Residents, community organizations, and the mayor's office disagree not only on what caused these disappointing outcomes, but also on whether the outcomes can even be called "disappointing." What is clear is that in February 2005, when at a press conference Newsom promised a "job pipeline" giving Alice Griffith residents "access to over 800 jobs," he was making a pledge that's far from fulfilled.
After the initial jobs programs and the hoopla around the Opportunity Center ended last fall, frustration with the project mounted. Around Christmas, groups of angry young men from Alice Griffith began visiting the office of Ellouise Patton, executive director of Young Community Developers, asking, "Where's my job?" They didn't understand why, after going through the training and working under Jones for months, they were still unemployed.
"To me, it was all temporary, like throwing a dog a bone so he can be quiet. After beautifying, we throw you back to the corner you came from," says Lavelle Shaw, president of Alice Griffith's tenants association. "Bringing the Opportunity Center was a good thing, but you need to have programs to make it work."
Jones says he made it clear to residents that the programs were "transitional," and that not everyone who worked would be offered a city job after they were finished.
"It was a lot of false promises," says Shaw, who still counts himself among the supporters of COO. "[Newsom] came down here and promised jobs. When you tell people in public housing they're going to get jobs, they're going to expect to go to work."

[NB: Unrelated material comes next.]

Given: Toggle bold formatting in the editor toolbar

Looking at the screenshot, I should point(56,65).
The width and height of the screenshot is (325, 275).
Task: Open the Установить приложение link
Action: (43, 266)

The residents, too, bear some responsibility for the programs' mediocre outcomes. Many on the work crew trained by Young Community Developers failed marijuana tests, rendering them ineligible for city employment, according to Patton and some members of the crew. Others had not graduated from high school or had criminal records, but weren't willing to spend the time to get a diploma or go through transitional programs for ex-offenders, they say. Many lacked the intangible "soft skills" knowing how to write a resume and make follow-up phone calls to potential employers, understanding that you should come to work on time every day and shouldn't steal company property that seem basic to those who've been employed most of their adult lives. The city could have spent more time training residents in such soft skills (or explaining the consequences of testing positive for drugs). Yet even community nonprofit veterans expected an earnest effort from the participants in their programs, something they didn't always find at Alice Griffith.
"We're here to open opportunities," says Janet Gomes, the director of corps member services at San Francisco Conservation Corps who oversaw the Alice Griffith program. "If I put my hand out to you, I hope you shake my hand. Otherwise, I take it back."
It's a barrier that few government programs, no matter their ambition, can overcome. In order to succeed, COO would have to change an entire culture.
"If I've got a 21-year-old, and he's been in that culture for 21 years, it's going to take more than 12 months to change him," says Patton. "You can't just throw him in a job and say, 'You did great.' You've gotta be with him, you've gotta call him, almost babying him until you wean him, because he's so dependent on the social system."